Der vzbv macht Unterlassungsanträge bezüglich aus seiner Sicht unzulässiger Allgemeiner Geschäftsbedingungen geltend. Booking soll es demnach unterlassen, gegenüber Verbrauchern bei der Suche von Unterkünften in einem Kartenausschnitt ein Empfehlungssystem einzusetzen, ohne in den Allgemeinen Geschäftsbedingungen die vom vzbv geforderten Angaben ausreichend darzulegen.

Dabei geht es nach der Anlage zur Klage um die wichtigsten Kriterien, die entscheidend dafür sind, welche Inhalte Nutzern in dem Kartenausschnitt abhängig vom Grad des Hinein- beziehungsweise Herauszoomens vorgeschlagen werden. Außerdem sollen die Gründe ausreichend dargelegt werden, warum die einzelnen Kriterien wichtig sind.

„Auf dieser Karte werden üblicherweise nicht direkt alle Unterkünfte angezeigt, sondern nur eine gewisse Auswahl. Erst beim näheren Hineinzoomen stellen Nutzer meist fest, dass es beispielsweise um den Wiener Stephansdom oder den Pariser Eiffelturm noch mehr Unterkünfte gibt, als sie auf den ersten Blick gesehen haben. Bei einem Test haben zwei verschiedene Nutzer anfänglich unterschiedliche Unterkünfte auf der Karte angezeigt bekommen“, bemängelt Kerstin Hoppe vom Verbraucherzentrale Bundesverband in einem Bericht der Frankfurter Allgemeine Zeitung (FAZ). 

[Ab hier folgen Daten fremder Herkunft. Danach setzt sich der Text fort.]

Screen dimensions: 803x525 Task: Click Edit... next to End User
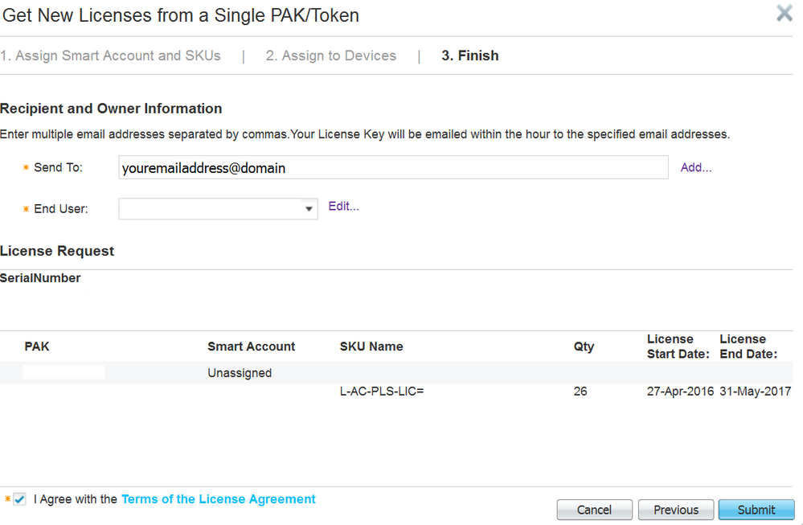[x=344, y=207]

Der veröffentlichte Eintrag zum Verfahren beschreibt den Klagegegenstand dahingehend, dass Booking bei der Suche einer Unterkunft auf einer Karte ein Empfehlungssystem verwende, ohne die wichtigsten Kriterien zu nennen, die für die vorgeschlagenen Unterkünfte maßgebend seien.

Vzbv verlangt Angaben zu Kriterien für Vorschläge beim Zoomen

Der Unterlassungsantrag bezieht sich auf die Informationen in den Allgemeinen Geschäftsbedingungen. Nach der Anlage zur Klage sollen dort die wichtigsten Kriterien ausreichend dargelegt werden, die entscheidend dafür sind, welche Inhalte Nutzern abhängig vom Grad des Hinein- oder Herauszoomens in dem Kartenausschnitt vorgeschlagen werden.

Darüber hinaus verlangt der vzbv eine ausreichende Darlegung der Gründe, warum die einzelnen Kriterien wichtig sind. Welche Kriterien Booking tatsächlich für das Empfehlungssystem verwendet, wird in den zur Verfügung gestellten Informationen nicht genannt.

Klage gegen Booking wurde am 24. August eingereicht

Als Datum der Einreichung der Klage wird der 24. August 2026 genannt. Der veröffentlichte Verfahrenseintrag weist als Standdatum den 28. August 2026 aus.

Ein Eintrag in das Verbandsklageregister liegt den Angaben zufolge nicht vor. Interessierte müssen sich nicht anmelden, um von einem möglichen Ausgang des Verfahrens zu profitieren.